The table shows timings for several different approaches and cases, for batched SVDs: C++: (A) MKL using gebrd and bdsqr; (B) MKL using geqrf, gebrd, and bdsqr (recommended by Intel for SVD of tall/skinny); © CUDA, using gesvdaStridedBatched (gesvda), the ‘approximate algorithm’ Python: (D) numpy np.linalg.svd (I have numpy MKL installed) (E) cupy list comprehension [cp.linalg.svd(A_gpi[i]) …] (F) cupy streams An obvious missing approach is eig(A.T@A) for tall/skinny, but then accuracy, etc. would have to be considered.

Comments:

  1. Excel-style conditional-formatting is done row-wise, to highlight best option per row.
  2. Two different initializations are considered: Identity (e.g. np.eye(Nr,Nc)), and Random (gaussian(0,1) entries). The former might be considered a good case for ©; the latter might be considered a poor case for ©. At the very bottom, see the mean and stdev of (time-Identity / time-Random).
  3. I’ve implemented a few C++ unit tests. First, for Hilbert matrices, the relative error on the largest eigenvalue is ~1e-7; the smallest, ~1e-3. Second, singular values of Identity match are 1 for MKL and CUDA. Third, eigenvalues match for random matrices, across the C++ approaches.
  4. No multiple runs with confidence intervals here! Eyeballing it, it looks like +/- 1 to 10% variation across runs.
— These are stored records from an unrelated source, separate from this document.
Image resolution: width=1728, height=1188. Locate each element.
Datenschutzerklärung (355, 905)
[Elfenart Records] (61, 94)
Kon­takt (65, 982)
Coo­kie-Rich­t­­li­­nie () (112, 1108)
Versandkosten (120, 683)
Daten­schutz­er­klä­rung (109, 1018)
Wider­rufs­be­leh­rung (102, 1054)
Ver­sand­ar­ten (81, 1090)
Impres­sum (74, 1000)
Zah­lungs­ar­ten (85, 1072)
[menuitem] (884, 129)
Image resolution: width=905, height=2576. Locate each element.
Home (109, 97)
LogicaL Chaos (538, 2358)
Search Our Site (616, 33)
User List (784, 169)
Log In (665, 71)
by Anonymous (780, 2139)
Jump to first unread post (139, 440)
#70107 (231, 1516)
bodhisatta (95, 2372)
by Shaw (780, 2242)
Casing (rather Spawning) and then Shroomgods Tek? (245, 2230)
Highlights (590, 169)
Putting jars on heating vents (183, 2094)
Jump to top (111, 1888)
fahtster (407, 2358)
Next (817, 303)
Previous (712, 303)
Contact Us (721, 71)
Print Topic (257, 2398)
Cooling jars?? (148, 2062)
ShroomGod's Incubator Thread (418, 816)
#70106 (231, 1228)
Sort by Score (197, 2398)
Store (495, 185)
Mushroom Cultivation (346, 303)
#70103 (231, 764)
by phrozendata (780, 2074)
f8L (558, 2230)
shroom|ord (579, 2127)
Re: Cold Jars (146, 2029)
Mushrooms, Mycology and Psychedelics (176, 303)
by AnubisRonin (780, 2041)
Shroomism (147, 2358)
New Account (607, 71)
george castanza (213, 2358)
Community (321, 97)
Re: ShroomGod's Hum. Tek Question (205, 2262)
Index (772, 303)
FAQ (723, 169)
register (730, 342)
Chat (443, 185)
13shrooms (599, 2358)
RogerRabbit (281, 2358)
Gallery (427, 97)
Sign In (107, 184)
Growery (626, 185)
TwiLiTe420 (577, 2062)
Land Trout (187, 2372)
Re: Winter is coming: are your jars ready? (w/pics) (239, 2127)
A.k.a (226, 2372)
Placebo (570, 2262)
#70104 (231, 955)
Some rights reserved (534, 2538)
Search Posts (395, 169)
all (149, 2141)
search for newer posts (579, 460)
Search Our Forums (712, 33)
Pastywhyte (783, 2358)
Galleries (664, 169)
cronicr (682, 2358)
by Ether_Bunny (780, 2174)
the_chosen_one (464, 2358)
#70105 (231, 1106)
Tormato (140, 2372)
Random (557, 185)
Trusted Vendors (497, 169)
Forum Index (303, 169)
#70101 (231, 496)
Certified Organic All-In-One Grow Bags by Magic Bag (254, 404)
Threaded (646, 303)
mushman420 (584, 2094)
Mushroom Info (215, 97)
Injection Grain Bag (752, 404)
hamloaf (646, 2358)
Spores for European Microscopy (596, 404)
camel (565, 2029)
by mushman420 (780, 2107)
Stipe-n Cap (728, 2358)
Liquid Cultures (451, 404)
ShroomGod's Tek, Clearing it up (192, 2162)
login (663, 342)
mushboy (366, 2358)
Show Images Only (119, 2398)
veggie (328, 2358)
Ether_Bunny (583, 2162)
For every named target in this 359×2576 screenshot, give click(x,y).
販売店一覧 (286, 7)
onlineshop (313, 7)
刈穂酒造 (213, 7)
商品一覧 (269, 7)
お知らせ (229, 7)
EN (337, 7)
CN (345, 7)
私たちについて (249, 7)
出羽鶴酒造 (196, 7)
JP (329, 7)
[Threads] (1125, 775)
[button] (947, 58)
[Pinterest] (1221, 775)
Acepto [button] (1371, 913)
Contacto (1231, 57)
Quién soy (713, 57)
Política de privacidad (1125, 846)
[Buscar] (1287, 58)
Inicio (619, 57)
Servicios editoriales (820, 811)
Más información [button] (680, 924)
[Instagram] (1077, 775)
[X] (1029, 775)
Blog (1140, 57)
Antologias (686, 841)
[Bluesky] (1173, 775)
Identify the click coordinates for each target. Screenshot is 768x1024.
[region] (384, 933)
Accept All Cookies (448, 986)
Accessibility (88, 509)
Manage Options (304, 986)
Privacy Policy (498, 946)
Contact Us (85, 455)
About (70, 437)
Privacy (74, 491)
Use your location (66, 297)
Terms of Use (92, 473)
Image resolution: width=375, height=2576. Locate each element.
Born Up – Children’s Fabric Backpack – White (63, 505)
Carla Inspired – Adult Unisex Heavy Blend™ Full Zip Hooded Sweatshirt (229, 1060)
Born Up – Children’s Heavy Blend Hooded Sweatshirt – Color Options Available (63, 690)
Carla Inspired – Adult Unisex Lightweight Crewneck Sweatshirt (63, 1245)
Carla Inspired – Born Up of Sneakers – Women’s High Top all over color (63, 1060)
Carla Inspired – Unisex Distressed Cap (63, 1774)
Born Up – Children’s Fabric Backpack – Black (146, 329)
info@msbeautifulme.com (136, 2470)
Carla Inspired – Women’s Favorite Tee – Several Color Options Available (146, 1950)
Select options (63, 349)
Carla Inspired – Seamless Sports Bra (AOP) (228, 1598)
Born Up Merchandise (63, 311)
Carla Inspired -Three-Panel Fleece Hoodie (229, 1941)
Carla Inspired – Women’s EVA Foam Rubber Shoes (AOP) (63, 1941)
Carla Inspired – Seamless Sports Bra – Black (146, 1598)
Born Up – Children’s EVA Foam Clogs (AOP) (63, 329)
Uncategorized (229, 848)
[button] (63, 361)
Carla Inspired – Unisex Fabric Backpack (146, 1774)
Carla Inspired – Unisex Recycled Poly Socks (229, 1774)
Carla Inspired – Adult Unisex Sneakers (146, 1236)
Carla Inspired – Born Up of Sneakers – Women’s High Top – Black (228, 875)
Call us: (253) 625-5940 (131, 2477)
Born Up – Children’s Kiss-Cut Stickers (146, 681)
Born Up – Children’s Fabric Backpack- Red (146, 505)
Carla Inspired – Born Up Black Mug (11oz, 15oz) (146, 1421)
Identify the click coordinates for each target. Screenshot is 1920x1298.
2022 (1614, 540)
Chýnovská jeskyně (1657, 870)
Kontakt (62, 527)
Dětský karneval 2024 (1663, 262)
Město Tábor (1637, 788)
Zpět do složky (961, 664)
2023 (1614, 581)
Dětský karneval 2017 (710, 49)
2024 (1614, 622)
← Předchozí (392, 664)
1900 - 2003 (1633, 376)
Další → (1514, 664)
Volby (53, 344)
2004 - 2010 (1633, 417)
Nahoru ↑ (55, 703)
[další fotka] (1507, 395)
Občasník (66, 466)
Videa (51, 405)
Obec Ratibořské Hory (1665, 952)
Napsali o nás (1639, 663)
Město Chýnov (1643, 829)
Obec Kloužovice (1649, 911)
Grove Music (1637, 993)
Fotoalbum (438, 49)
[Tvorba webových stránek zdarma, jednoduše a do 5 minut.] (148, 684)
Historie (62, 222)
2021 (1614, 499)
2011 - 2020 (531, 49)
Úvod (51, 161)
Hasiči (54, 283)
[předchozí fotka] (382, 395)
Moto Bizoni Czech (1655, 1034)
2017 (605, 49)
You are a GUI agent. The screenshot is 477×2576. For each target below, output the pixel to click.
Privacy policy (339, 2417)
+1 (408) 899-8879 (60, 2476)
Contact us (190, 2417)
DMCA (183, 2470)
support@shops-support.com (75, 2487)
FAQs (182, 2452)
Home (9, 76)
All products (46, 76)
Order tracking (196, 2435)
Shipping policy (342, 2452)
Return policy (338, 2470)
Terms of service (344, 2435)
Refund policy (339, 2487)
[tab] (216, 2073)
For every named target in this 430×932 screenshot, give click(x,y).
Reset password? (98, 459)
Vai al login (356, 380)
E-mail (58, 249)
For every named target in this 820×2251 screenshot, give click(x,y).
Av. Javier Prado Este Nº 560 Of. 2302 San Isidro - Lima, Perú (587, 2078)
Some Timing Takeaways (CPU=4790K, GPU=TitanXP):

  • Identity, Column ©: CUgesvda shines when it doesn’t have to do too many iterations.
  • Random, Column ©: CUgesvda shines only when Nr/Nc is huge.
  • Random, Column © vs (E,F): CUgesvda is sometimes better, sometimes worse than current cupy.
  • Column (B) vs (D): maybe numpy should consider a tall/skinny routine? IDK, I’m sure there are other considerations here (stability, accuracy, etc.)
  • Column (E) vs (F): since no parallelism for cupy SVD, list comprehensions is better than streams.
  • Mean,Std(Iden./Rand.): python has lower variance, mean closer to 1.

There’s a lot to digest here. I know what I have to do for my application now, but let me know if you have any other questions. As far as the initial issue is concerned - maybe cusolverDnSgesvdaStridedBatched could be considered in cupy for tall/skinny cases.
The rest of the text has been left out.